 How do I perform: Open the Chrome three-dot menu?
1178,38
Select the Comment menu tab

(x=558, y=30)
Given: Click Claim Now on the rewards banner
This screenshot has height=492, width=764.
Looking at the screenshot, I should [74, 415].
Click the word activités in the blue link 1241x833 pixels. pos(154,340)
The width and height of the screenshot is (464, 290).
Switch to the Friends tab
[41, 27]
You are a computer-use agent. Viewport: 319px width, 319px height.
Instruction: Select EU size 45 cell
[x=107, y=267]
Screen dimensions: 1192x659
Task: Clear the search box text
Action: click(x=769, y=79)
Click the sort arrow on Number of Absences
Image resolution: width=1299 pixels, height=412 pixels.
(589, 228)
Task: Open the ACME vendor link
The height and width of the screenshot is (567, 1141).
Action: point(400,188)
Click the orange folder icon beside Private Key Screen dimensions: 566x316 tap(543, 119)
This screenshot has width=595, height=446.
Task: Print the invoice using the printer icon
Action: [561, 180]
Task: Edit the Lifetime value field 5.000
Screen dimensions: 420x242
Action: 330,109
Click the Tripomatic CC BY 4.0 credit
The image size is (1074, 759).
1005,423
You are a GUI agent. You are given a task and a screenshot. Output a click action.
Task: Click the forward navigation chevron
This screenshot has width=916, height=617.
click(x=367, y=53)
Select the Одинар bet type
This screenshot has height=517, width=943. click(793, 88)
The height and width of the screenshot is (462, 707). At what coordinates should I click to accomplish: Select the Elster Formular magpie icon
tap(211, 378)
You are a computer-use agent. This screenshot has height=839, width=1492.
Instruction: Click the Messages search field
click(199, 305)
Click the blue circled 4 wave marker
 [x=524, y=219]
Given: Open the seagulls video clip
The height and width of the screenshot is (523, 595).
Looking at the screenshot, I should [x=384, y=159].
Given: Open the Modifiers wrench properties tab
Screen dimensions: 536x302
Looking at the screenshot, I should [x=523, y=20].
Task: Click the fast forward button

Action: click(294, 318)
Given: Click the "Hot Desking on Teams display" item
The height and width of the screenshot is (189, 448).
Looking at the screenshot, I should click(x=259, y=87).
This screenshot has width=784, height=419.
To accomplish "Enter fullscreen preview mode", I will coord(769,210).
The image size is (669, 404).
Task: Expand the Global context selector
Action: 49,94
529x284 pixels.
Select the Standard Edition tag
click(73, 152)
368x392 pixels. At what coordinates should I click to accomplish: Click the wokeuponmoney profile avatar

══════════════════════════════

The range runs from the line above containing "Image resolution: width=1299" to the line containing "Given: Open the Modifiers", inclusive. Restate those lines word for word and no others.

Image resolution: width=1299 pixels, height=412 pixels.
(589, 228)
Task: Open the ACME vendor link
The height and width of the screenshot is (567, 1141).
Action: point(400,188)
Click the orange folder icon beside Private Key Screen dimensions: 566x316 tap(543, 119)
This screenshot has width=595, height=446.
Task: Print the invoice using the printer icon
Action: [561, 180]
Task: Edit the Lifetime value field 5.000
Screen dimensions: 420x242
Action: 330,109
Click the Tripomatic CC BY 4.0 credit
The image size is (1074, 759).
1005,423
You are a GUI agent. You are given a task and a screenshot. Output a click action.
Task: Click the forward navigation chevron
This screenshot has width=916, height=617.
click(x=367, y=53)
Select the Одинар bet type
This screenshot has height=517, width=943. click(793, 88)
The height and width of the screenshot is (462, 707). At what coordinates should I click to accomplish: Select the Elster Formular magpie icon
tap(211, 378)
You are a computer-use agent. This screenshot has height=839, width=1492.
Instruction: Click the Messages search field
click(199, 305)
Click the blue circled 4 wave marker
 [x=524, y=219]
Given: Open the seagulls video clip
The height and width of the screenshot is (523, 595).
Looking at the screenshot, I should [x=384, y=159].
Given: Open the Modifiers wrench properties tab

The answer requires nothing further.